To get better at this: Go to a shareware site, such as Download.Com and review the utilities section. Think about how you might use each utility as a test tool. Visit the web sites related to each technology you are testing and look for tutorials or white papers. Make lots of friends, so you can call upon them to help you when you need a skill they have.

Self-Management: Excellent exploratory testers manage the value
of their own time. They must be able to tell the difference between a dead end and a promising lead. They must be able to relate their work to their mission and choose among the many possible tasks to be done.

To get better at this: Set yourself a charter to test something for an hour. The charter could be a single sentence like "test error handling in the report generator" Set an alarm to go off every fifteen minutes.
Each time the alarm goes off. Say out loud why you are doing whatever you are doing at that exact moment. Justify it. Say specifically how it relates to your charter. If it is off-charter, say why you broke away from the charter and whether that was a well-made decision.

Rapid Learning: Excellent exploratory testers climb learning
curves more quickly than most. Intelligence helps, of course, but this, too, is a matter of skill and practice. It's also a matter of
confidence- having faith that no matter how complex and difficult a technology looks at first, you will be able to learn what you need to know to test it.

To get better at this: Go to a bookstore. Pick a computer book at random. Flip through it in five minutes or less, then close the book and answer these questions: what does this technology do, why would anyone care, how does it work, and what's an example of it in action? If you can't answer any of those questions, then open the book again and find the answer.

Status Reporting: Tap an excellent exploratory tester on the
shoulder at any time and ask, "what is your status?" The tester will be able to tell you what was tested, what test techniques and data were used, what mechanisms were used to detect problems if they occurred, what risks the tests were intended to explore, and how that related to the mission of testing.

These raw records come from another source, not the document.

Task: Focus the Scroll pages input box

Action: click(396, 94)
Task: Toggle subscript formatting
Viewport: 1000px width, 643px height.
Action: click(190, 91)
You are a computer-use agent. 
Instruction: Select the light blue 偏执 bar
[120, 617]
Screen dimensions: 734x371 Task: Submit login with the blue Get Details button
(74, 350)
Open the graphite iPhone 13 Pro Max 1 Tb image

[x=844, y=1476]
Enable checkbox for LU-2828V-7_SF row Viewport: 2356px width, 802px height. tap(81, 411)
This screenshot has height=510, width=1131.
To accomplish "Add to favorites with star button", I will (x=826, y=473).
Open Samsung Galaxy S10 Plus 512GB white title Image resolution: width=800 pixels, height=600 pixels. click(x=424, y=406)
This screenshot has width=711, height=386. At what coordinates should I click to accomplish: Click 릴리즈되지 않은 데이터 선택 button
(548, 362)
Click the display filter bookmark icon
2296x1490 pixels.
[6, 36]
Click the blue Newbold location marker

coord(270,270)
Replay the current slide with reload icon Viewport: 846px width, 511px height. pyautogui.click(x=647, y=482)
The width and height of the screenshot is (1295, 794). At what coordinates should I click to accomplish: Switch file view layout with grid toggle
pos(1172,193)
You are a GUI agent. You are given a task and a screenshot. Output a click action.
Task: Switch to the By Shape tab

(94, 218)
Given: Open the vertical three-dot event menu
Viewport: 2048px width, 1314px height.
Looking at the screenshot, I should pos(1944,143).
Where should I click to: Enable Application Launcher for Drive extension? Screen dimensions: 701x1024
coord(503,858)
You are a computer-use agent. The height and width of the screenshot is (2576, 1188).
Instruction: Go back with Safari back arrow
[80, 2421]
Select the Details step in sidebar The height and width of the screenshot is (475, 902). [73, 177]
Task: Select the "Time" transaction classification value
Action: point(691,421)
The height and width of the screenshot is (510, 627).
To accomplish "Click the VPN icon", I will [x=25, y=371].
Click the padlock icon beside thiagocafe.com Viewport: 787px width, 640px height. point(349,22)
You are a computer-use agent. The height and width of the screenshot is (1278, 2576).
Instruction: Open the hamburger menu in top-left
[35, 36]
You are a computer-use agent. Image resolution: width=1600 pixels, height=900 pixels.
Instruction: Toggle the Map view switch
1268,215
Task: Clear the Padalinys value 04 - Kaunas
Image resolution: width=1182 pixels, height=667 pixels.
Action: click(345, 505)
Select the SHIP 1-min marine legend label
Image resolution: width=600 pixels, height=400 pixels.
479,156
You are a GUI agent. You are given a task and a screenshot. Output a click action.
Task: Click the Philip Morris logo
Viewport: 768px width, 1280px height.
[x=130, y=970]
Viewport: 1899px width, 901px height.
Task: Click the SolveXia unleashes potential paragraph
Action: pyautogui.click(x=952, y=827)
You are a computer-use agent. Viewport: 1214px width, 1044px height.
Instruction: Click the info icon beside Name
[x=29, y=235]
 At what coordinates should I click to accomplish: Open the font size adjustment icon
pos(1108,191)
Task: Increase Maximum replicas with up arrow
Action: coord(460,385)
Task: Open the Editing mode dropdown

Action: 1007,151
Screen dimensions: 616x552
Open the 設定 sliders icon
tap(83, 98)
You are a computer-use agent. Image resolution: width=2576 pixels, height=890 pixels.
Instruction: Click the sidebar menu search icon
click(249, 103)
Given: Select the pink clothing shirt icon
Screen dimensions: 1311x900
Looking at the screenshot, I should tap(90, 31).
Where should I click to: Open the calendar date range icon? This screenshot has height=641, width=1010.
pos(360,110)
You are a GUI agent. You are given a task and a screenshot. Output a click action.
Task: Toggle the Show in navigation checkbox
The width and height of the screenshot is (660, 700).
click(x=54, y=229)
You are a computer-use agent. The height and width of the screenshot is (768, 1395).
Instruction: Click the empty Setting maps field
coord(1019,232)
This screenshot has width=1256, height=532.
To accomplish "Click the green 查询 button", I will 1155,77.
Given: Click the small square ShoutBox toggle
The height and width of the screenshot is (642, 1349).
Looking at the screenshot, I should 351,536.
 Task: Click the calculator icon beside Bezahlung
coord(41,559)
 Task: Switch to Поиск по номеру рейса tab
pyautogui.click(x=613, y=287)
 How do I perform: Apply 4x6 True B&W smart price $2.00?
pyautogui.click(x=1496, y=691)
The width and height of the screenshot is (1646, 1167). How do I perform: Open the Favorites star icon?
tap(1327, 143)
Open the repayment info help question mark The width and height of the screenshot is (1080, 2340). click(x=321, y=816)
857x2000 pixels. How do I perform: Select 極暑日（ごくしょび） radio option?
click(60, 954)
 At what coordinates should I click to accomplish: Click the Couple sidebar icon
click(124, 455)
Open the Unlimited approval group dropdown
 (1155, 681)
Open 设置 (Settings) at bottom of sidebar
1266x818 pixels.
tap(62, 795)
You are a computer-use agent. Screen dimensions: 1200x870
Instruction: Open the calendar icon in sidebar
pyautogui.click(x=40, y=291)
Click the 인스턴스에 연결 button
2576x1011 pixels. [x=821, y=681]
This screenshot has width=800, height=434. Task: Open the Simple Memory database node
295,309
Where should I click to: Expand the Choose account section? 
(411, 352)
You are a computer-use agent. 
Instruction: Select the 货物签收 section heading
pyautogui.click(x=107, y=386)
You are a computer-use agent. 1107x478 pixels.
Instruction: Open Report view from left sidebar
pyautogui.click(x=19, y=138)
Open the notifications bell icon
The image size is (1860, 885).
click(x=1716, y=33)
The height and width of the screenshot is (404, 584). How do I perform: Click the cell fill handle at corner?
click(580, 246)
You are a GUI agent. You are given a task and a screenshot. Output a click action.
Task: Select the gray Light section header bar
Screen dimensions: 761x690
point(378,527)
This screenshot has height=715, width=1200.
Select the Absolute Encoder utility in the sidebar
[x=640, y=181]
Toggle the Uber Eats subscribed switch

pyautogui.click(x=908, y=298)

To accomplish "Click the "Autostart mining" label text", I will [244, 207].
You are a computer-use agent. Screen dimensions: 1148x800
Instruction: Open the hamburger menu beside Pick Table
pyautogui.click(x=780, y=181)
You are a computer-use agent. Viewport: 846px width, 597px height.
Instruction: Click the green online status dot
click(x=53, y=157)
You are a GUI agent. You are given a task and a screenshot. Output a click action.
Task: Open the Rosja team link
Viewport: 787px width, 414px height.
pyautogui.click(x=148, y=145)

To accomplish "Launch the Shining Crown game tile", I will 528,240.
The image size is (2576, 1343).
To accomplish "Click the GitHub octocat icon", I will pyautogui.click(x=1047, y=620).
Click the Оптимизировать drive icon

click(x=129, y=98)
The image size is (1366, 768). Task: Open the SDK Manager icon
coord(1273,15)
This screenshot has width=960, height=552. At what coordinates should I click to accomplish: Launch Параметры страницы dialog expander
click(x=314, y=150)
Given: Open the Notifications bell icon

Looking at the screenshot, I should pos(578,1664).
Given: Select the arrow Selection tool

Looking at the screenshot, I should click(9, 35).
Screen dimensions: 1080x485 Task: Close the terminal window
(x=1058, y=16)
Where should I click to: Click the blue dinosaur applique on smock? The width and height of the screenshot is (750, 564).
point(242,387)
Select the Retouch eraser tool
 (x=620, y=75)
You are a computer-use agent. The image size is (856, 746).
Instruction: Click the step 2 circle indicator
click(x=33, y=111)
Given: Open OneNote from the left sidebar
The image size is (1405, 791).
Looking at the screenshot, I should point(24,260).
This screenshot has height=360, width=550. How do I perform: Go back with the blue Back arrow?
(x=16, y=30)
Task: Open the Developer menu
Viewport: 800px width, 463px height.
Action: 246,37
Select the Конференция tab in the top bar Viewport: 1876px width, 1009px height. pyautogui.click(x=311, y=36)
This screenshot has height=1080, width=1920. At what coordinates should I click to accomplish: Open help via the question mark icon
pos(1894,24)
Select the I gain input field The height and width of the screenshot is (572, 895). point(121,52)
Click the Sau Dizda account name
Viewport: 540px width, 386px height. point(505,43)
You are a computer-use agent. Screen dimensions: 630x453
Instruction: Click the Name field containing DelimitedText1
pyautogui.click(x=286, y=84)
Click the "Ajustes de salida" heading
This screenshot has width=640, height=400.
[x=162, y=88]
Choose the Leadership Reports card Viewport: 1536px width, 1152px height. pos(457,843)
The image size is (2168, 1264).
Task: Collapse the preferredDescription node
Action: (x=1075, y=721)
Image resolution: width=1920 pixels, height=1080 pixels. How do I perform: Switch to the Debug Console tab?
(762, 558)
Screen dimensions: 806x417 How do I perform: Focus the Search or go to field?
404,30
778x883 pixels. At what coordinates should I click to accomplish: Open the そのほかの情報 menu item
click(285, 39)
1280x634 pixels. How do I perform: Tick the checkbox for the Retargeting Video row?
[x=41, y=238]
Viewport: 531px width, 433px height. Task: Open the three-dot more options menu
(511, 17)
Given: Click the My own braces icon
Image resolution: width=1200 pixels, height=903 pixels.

To get better at this: Do a thirty minute testing drill. Pick a feature and test it. At the end of exactly thirty minutes, stop. Then without the use of notes, say out loud what you tested, what oracles you used (mechanisms or principles for recognizing a problem if it occurred), what problems you found, and what obstacles you faced. In other words, make a test report. As a variation, give yourself 10 minutes to write down the report.